**Text section**:
The pack performs as well as its total resistance.

What a Well-Designed Pack Feels Like Under Load

A well-designed pack does not just look better on paper. It behaves differently in use.

Under repeated acceleration and sustained load, a strong pack feels:

• consistent rather than variable
• stable rather than abrupt
• predictable across state of charge
• resistant to sudden power collapse

A key characteristic of a strong pack is how it behaves as state of charge decreases.

At high state of charge (100% → ~75%):

• peak performance is available
• voltage remains high under load
• acceleration is strong and immediate

At mid state of charge (~75% → ~50%):

• performance remains consistent
• slight reduction in peak output
• minimal change in overall feel if the pack is well designed

At lower state of charge (~50% → ~35%):

• voltage sag becomes more noticeable
• peak power is reduced
• the system becomes more sensitive to load

Below ~35%:

• available power drops more rapidly
• voltage collapses more easily under load
• performance becomes increasingly limited

A well-designed pack maintains usable, predictable performance through most of its discharge range and degrades gradually.

**List of tasks**:
A - In the battery pack text, what happens to voltage under load below about 35% state of charge?
B - Reproduce everything in the battery pack text from "A well-designed pack does" down to "of charge decreases.".

Item coordinate data:
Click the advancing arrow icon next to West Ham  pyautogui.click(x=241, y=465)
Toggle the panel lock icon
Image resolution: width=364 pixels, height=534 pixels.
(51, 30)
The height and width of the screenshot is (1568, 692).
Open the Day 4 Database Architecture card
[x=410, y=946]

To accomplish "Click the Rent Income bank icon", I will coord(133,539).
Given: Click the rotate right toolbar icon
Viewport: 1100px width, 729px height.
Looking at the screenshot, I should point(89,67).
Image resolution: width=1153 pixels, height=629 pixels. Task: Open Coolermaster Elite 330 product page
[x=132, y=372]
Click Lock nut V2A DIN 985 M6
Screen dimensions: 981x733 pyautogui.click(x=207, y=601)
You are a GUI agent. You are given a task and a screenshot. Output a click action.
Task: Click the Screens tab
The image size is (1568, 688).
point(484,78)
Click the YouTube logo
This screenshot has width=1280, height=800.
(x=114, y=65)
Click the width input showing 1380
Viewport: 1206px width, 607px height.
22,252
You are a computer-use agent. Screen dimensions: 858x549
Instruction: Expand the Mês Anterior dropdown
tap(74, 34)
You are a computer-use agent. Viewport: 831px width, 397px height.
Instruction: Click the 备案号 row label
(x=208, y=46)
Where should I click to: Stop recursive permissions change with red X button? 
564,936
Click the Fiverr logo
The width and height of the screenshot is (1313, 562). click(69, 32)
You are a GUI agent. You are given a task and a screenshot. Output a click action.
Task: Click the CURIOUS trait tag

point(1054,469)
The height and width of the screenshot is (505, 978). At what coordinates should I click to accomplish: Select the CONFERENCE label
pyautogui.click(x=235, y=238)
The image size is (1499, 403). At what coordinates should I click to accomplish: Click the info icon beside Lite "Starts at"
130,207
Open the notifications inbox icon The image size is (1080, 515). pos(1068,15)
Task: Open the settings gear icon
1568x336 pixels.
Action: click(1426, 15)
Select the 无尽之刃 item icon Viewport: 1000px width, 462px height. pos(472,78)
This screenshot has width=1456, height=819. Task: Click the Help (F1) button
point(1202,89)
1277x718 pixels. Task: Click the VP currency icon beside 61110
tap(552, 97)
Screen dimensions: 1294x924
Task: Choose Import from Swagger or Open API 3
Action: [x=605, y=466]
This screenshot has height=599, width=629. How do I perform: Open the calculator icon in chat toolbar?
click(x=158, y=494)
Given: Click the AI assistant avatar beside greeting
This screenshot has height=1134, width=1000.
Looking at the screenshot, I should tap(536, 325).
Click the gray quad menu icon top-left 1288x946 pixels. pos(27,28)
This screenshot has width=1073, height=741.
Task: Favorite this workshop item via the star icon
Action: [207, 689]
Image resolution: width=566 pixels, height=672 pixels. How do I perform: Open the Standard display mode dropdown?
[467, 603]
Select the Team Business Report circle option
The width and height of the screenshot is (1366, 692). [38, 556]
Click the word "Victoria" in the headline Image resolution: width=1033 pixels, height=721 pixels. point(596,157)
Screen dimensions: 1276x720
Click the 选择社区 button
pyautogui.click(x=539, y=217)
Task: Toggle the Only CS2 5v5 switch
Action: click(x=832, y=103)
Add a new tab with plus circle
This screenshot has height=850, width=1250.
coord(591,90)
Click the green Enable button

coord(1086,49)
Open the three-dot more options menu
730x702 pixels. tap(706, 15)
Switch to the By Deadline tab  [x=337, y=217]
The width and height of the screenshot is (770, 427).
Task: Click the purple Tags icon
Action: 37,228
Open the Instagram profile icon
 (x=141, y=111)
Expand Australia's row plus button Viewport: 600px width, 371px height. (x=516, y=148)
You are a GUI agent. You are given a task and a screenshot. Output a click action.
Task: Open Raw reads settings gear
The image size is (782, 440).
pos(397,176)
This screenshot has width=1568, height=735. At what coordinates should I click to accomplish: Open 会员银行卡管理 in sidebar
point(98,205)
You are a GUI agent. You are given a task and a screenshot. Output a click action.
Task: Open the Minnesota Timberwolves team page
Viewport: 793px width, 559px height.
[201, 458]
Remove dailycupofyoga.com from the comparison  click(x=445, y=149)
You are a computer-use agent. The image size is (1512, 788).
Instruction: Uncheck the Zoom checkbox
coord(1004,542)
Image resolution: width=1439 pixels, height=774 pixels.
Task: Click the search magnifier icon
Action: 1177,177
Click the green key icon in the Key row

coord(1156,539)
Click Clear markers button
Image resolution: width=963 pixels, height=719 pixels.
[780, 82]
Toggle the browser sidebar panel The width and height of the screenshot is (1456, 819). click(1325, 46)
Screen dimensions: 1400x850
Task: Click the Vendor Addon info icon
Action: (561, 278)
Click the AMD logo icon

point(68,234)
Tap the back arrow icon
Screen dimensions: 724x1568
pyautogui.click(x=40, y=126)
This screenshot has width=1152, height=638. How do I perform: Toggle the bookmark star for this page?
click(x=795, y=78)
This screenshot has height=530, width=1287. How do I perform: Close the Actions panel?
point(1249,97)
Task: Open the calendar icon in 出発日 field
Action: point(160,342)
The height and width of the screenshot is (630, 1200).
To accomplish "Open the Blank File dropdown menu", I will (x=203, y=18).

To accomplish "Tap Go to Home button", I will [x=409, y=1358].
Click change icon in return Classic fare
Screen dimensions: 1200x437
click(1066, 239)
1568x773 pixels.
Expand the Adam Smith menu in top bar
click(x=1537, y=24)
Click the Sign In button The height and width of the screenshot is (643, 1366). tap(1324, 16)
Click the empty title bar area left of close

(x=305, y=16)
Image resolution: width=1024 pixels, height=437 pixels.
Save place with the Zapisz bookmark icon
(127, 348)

**Task-by-task results**:
A - It collapses more easily under load.

B -
A well-designed pack does not just look better on paper. It behaves differently in use.

Under repeated acceleration and sustained load, a strong pack feels:

• consistent rather than variable
• stable rather than abrupt
• predictable across state of charge
• resistant to sudden power collapse

A key characteristic of a strong pack is how it behaves as state of charge decreases.